M. Berthod dit le contraire. S’il étudie la propriété dans Proudhon, il retient la première théorie, écrite en 1839, à trente ans, et qui est sensiblement socialiste. Mais il repousse la dernière théorie de la propriété, écrite en 1860, à cinquante ans, et qui affirme la nécessité, pour la sauvegarde du droit, des propriétés individuelles et familiales absolues en face de l’État absolu. Il préfère la première. « On peut regretter, écrit-il naïvement, que Proudhon ne s’y soit pas tenu. » Si M. Berthod veut nous donner une utilisation de certaines pensées de Proudhon, c’est parfait. S’il veut restituer la pensée même de Proudhon, c’est nul.

Quelle est donc la direction de l’œuvre ? Écoutons M. Édouard Berth : « il est éclatant, écrit-il dans une récente étude, que plus la pensée proudhonienne s’approfondit elle-même et plus elle s’attache à mettre en relief le côté mystérieux et sublime des institutions humaines et le rôle du divin dans le monde. » Voilà la vraie méthode et, croyons-nous la vraie définition. Oui. Proudhon a d’abord été touché par l'optimisme et le rationalisme de son siècle ; il en a partagé les espérances et, par là, s’est laissé mener fort près du socialisme et du démocratisme. Mais il a rectifié ses vues, courageusement et à grand’peine ; il a reconnu le caractère permanent, inéluctable des antagonistes qui traversent la vie des sociétés comme celle des individus. Et mieux que nul autre il a compris, fondé en droit, la guerre, la famille, la propriété.

La guerre : elle constate la force du corps et de l’âme, la promptitude du sacrifice. C'est elle qui décide, et, lointaine ou proche, latente ou déclarée, juge en dernier ressort. La famille : « Institution mystique, la plus étonnante de toutes… » La seule qui soit certaine, la seule que nous saisissions dans sa perfection : elle fixe les rangs, distribue les fonctions, elle donne l’ exemple des mœurs. La propriété : base matérielle des familles, elle les appuie contre les hasards, et figure leur éternité. — Telles sont les vérités fondamentales de Proudhon, tel est Proudhon. Nous avons fouillé, le voici : un homme des temps antiques.
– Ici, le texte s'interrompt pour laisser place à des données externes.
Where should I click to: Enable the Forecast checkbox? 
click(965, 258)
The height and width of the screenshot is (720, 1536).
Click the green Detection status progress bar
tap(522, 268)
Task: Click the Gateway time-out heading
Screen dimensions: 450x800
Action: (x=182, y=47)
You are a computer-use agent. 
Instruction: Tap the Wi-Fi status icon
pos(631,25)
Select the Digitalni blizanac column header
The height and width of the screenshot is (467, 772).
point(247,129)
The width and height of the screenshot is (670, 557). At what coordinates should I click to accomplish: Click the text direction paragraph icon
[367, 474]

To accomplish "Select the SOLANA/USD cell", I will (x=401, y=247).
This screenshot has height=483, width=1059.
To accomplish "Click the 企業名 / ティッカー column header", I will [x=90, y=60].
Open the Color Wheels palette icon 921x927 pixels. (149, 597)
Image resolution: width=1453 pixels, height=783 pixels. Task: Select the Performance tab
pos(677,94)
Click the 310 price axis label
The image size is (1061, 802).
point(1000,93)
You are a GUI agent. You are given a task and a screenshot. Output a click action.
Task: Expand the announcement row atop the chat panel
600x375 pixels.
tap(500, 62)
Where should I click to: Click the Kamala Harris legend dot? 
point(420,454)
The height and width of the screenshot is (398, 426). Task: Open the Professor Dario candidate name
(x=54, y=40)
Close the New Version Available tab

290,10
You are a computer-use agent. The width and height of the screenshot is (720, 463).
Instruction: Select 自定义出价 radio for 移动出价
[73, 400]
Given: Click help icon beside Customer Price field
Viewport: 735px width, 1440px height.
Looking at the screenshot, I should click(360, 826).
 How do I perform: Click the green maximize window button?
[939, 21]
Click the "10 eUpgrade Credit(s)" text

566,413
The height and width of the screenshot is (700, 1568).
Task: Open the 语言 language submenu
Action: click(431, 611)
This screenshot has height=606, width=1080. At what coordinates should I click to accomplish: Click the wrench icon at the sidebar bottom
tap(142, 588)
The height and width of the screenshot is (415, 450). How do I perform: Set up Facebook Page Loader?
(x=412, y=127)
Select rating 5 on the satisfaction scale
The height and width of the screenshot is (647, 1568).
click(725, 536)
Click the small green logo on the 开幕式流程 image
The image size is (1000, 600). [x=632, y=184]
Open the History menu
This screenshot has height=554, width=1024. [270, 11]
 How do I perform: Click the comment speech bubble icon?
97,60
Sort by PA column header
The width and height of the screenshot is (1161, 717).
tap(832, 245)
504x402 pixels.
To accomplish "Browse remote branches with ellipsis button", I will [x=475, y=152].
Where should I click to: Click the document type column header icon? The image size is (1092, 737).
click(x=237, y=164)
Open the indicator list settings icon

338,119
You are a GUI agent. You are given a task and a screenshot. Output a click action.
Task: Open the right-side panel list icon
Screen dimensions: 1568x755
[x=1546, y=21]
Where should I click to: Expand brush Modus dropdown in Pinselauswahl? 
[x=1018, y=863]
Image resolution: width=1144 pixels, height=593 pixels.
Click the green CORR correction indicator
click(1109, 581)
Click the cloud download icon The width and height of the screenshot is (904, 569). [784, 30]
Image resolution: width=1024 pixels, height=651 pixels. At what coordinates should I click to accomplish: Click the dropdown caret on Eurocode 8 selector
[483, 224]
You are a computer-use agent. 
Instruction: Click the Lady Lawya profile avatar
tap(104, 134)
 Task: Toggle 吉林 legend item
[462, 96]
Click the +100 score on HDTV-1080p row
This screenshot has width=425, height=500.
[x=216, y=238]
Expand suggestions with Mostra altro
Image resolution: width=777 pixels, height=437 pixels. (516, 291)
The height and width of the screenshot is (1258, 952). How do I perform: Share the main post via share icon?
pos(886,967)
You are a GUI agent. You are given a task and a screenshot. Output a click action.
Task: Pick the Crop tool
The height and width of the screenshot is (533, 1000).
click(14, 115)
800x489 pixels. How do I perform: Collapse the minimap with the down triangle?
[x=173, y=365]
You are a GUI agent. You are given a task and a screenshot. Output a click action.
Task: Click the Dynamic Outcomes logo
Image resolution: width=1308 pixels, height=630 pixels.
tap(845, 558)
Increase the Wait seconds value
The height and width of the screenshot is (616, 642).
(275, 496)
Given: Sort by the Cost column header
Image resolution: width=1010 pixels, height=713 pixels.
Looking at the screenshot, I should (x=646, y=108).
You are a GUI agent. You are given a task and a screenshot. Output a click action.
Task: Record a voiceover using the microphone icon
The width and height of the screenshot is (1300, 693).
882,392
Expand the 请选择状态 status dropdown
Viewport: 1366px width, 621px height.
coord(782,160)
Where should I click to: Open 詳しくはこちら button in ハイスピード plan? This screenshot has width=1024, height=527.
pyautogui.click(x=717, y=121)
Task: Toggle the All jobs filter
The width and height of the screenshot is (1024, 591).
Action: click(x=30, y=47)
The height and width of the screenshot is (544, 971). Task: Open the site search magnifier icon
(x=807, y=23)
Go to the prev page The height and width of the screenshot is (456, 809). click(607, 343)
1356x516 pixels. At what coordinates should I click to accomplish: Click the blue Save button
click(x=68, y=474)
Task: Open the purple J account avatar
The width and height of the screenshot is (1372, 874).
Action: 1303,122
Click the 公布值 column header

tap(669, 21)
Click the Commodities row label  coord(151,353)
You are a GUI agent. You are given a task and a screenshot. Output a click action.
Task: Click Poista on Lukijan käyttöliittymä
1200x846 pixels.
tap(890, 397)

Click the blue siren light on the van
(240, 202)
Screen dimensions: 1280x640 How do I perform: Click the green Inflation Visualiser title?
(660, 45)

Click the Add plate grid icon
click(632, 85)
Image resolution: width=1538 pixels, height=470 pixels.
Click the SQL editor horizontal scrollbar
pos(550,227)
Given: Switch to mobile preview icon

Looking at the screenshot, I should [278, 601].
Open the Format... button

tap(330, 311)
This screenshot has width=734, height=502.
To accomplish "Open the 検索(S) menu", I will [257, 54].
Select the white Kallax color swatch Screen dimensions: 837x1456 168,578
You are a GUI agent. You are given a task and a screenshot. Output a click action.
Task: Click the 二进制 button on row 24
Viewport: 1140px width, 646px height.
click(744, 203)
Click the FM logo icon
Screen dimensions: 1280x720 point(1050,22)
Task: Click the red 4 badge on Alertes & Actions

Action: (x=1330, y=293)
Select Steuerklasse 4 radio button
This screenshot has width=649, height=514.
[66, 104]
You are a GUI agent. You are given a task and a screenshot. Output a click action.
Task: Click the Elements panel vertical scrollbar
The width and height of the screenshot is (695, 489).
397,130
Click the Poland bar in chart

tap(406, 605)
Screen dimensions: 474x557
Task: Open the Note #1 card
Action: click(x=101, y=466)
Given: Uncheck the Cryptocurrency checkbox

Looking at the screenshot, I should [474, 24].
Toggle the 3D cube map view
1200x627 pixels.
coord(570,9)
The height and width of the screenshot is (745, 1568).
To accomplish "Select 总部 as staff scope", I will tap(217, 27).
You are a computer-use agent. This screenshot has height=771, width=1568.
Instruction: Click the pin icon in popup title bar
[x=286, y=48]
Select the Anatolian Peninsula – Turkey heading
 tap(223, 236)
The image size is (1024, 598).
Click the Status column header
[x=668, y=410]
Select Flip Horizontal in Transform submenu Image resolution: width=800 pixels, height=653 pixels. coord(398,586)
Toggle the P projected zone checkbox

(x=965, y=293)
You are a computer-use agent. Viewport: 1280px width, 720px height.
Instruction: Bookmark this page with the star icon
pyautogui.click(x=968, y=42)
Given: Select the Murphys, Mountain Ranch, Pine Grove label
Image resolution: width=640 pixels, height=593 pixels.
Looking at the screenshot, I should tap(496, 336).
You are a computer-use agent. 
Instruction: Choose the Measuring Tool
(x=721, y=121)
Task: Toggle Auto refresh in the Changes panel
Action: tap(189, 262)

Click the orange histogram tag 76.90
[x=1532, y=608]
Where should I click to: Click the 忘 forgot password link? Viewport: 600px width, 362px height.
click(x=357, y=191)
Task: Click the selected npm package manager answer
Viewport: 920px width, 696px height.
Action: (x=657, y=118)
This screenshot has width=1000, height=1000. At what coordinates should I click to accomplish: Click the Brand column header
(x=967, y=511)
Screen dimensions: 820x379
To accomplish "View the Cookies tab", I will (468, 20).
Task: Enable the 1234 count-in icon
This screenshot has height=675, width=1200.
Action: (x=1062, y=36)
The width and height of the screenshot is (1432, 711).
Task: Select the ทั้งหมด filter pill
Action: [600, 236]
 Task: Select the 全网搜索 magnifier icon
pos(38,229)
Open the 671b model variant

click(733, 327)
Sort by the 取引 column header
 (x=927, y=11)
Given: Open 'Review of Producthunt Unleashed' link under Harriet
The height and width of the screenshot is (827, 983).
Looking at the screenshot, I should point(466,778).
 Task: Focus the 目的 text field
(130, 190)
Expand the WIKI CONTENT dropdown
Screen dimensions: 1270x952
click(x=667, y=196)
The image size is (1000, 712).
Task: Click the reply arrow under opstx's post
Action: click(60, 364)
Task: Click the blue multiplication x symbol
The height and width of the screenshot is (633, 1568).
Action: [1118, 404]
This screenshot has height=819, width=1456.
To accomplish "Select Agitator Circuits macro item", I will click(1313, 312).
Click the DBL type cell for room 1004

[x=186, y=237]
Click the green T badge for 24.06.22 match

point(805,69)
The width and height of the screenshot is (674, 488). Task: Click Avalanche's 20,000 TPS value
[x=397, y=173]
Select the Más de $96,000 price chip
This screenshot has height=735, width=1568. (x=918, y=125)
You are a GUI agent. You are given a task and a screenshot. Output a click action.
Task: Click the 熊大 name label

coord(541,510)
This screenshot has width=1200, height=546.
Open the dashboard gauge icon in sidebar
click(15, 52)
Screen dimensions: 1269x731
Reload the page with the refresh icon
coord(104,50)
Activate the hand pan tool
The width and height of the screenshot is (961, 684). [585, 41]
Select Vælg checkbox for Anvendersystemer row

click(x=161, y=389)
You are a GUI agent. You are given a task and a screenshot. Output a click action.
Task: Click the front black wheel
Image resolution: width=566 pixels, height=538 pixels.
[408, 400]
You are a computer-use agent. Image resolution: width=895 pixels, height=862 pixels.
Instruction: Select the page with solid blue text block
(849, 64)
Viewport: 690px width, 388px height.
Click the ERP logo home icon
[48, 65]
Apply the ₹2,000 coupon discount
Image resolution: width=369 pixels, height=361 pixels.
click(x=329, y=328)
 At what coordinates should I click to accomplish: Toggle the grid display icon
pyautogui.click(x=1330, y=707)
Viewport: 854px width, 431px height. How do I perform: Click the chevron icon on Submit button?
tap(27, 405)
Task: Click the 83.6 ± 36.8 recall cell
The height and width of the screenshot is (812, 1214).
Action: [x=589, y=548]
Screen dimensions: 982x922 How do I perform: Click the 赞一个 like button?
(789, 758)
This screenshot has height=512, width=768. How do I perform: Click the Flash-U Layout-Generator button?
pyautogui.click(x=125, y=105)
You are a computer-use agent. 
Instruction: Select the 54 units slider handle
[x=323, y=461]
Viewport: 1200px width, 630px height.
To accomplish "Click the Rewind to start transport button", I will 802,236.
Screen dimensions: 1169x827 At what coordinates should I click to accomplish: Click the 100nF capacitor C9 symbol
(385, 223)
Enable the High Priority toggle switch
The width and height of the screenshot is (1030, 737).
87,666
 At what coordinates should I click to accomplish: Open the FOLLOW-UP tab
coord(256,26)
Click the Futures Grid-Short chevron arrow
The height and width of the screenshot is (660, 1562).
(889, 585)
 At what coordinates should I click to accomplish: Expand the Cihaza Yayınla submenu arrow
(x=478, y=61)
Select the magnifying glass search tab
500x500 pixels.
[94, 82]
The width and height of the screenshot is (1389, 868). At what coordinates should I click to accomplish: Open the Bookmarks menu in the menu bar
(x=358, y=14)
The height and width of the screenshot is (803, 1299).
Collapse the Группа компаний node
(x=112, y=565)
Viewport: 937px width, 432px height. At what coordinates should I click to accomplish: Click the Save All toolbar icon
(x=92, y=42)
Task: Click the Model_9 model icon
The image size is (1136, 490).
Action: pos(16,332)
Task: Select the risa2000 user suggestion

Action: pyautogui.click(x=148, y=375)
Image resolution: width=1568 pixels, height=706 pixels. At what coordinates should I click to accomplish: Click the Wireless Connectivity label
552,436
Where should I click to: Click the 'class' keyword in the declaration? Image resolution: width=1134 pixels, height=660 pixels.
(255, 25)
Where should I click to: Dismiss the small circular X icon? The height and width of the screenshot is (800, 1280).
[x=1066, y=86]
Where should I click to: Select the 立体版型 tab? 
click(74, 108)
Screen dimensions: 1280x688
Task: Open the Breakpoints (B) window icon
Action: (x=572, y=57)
Mais prenons garde : par là-même que nous le définissons ainsi, nous fixons l’étendue de ses pensées. Elles sont certaines. Proudhon avait l’âme grande mais limitée, et ce n’était pas la moindre de forces. Il concevait une Société de chefs de familles, chefs de domaines ou d’atelier et, à la rigueur, au-dessus d’eux, un chef suprême, dictateur ou roi, pour les mener aux guerres. C'est tout. Il n’entendait rien aux architectures sociales, il lui plaisait de n’y rien entendre, il tes niait brutalement.

Les chercheurs que groupent les Cahiers du Cercle Proudhon se tromperaient donc s’ils pensaient tirer des œuvres de leur maître un système complet de restauration nationale, une théorie de l’État, de la monarchie héréditaire, de l’aristocratie et du peuple. Proudhon ne donnera jamais ces choses-là. Mais si tout leur dessein (et je l’entends ainsi) est de considérer d’abord, pour étudier les problèmes de l’heure, un type achevé du paysan, de l’artisan français, un héros de notre peuple, ils ne pouvaient mieux choisir : qu’ils lisent, qu’ils connaissent Proudhon.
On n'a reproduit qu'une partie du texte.